According to Andrew Marchand in the Post, this is probably a bigger payday for Gary, so who am I to cut him off from that? And the way the world is this past half-century, television is the glamour gig in any given endeavor. The people who like to watch the Mets will benefit from having Gary Cohen as part of their package.
But those of us who live the Mets are at a loss. We consider the radio to be our oxygen, our atmosphere. We don’t make a move without it. It would be disingenuous to suggest we’ll be withdrawing all our AA batteries now and saving them for the next blackout. No, we’ll listen to whoever does Mets games because we are Mets fans. But they’ll just be baseball broadcasts. They won’t be a way of life.
Imagine being in a bar or some other public place where televisions are tuned to sporting events. You’ve found one that has the good sense to be showing a Mets game. Usually that’s cause for celebration. Now picture it in 2006, a Snighcast glowing between bottles of Jack Daniels and Grey Goose.
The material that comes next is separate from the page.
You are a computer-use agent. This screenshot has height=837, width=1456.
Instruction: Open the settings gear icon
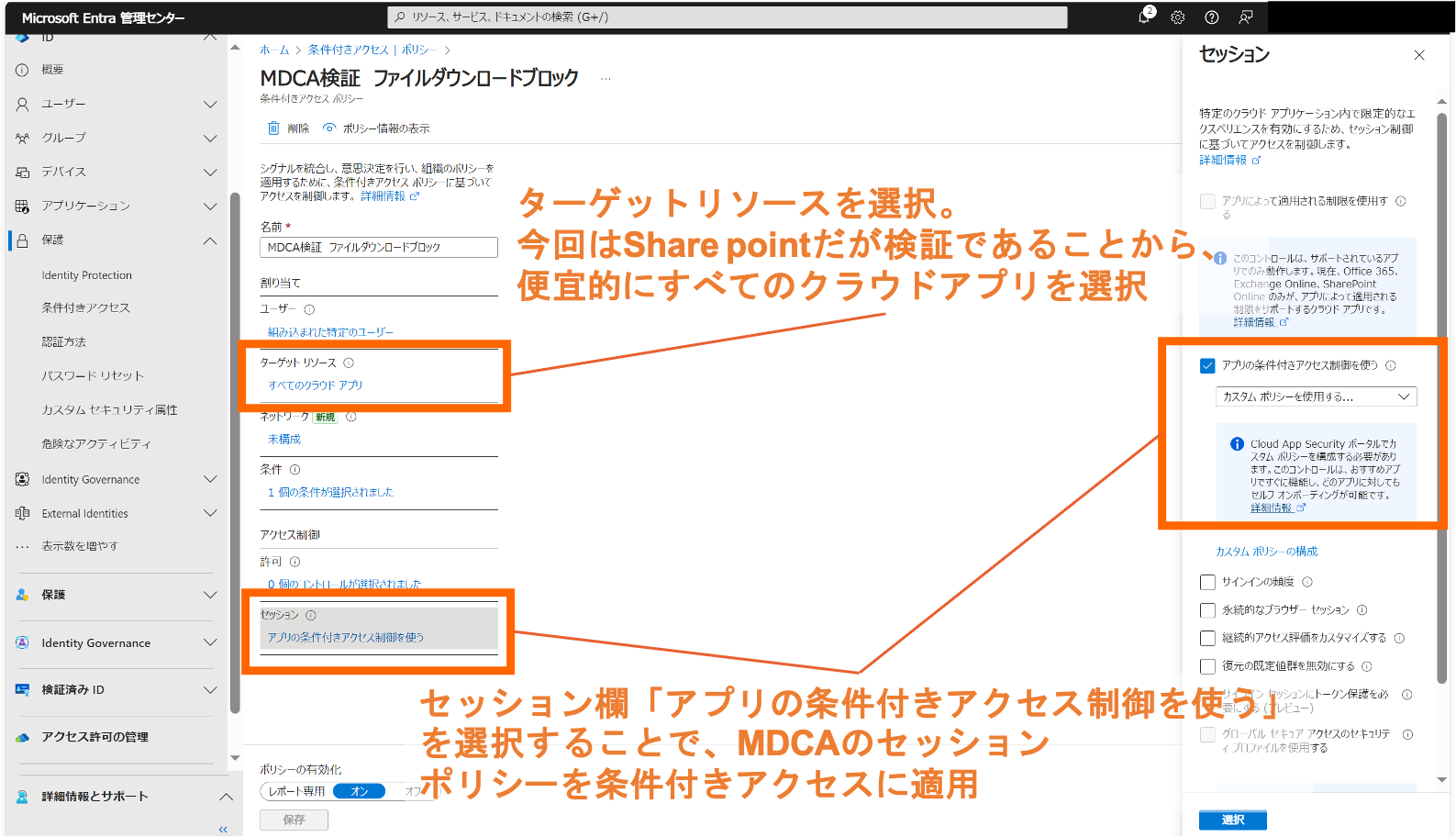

What could possibly be wrong with this picture?
The sound is down. Gary Cohen is talking about baseball in your midst and you can’t hear it. Suddenly he is not even completely necessary to your absorption of the Mets. This is unconscionable. It’s an insult to all he and we stand for. It’s just wrong.
Lowering the volume is something you do to Fran Healy, not Gary Cohen.
And, as our loyal reader J M reminded me today, what about post-season? The Mets’ participation in it is far from a lock but if/when they get there, who’s going to do the games? Not Gary Cohen. Who will filter, reflect and interpret the tension of every unbearable moment? Not Gary Cohen. Whose call of the next epic Todd Pratt homer or grand Robin Ventura single – the next indelible, improbable, insane swing for the ages — will imprint itself on our souls for eternity? Not Gary Cohen’s.
There was a time when I and presumably millions like me couldn’t imagine a world without Bob Murphy. That world came to pass. There are millions now in the same position. Younger Students of the Game have come of age with Gary as their Murph. He schooled them. He made Mets fans out of them. He can do something like that on TV, but the relationship just won’t be as intense. It can’t be.
We sang Gary’s and Howie’s praises and illustrated what made them the best team in baseball here last month. They were doing a game, like most, that had no lasting impact on the franchise but was important to each of us because it was a Mets game. It was a game like that that made me realize how lucky I was to be living at the intersection of Murphy and Cohen. September 29, 1993. Seventeen innings. Mets 1 Cardinals 0. Aficionados will recall it as The Kenny Greer Game. I was working late and had the game on. And on. And on. The game kept going and Bob and Gary did the same. I don’t remember what was said but I remember not wanting the game to end. They were so good together. I knew once and for all that these two voices above all others, giving me every pitch on the last Wednesday of the worst season imaginable, were the voices I’d want in my ears this way for the rest of my life if I could have them there.
I can’t.
If Omar Minaya or any GM wants to copy a winning formula, good luck. See how hard it is to replicate success on Gotham Baseball.
It is a sad day indeed, but I am very happy for Gary and his newfound success. I'd love it if Howie joined him, but that likely won't happen.
No Fran Healy = the best three words of the off season
Steve
http://www.ziskmagazine.blogspot.com/
Given that you do your best work under adverse conditions, the thought of reading your musings deprived of Gary as well as the Mets on TV is a delicious one indeed.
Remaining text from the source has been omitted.